╭─ PROVIDED RECORDS
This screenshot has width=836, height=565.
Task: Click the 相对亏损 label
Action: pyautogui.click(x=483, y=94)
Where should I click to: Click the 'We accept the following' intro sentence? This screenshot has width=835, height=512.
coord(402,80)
╰─
╭─ PROVIDED RECORDS
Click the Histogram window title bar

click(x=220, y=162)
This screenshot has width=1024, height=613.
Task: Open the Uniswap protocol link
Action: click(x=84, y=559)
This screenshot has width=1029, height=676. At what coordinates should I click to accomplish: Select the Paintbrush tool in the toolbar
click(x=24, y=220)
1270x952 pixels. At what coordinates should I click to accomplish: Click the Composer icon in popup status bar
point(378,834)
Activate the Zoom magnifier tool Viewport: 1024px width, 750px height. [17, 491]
╰─
WORK INSTRUCTION: Within the material above, transcribe exactly the lines that run from the line holding "This screenshot has width=1029, height=676." through the line holding "Activate the Zoom".

TASK ANSWER:
This screenshot has width=1029, height=676. At what coordinates should I click to accomplish: Select the Paintbrush tool in the toolbar
click(x=24, y=220)
1270x952 pixels. At what coordinates should I click to accomplish: Click the Composer icon in popup status bar
point(378,834)
Activate the Zoom magnifier tool Viewport: 1024px width, 750px height. [17, 491]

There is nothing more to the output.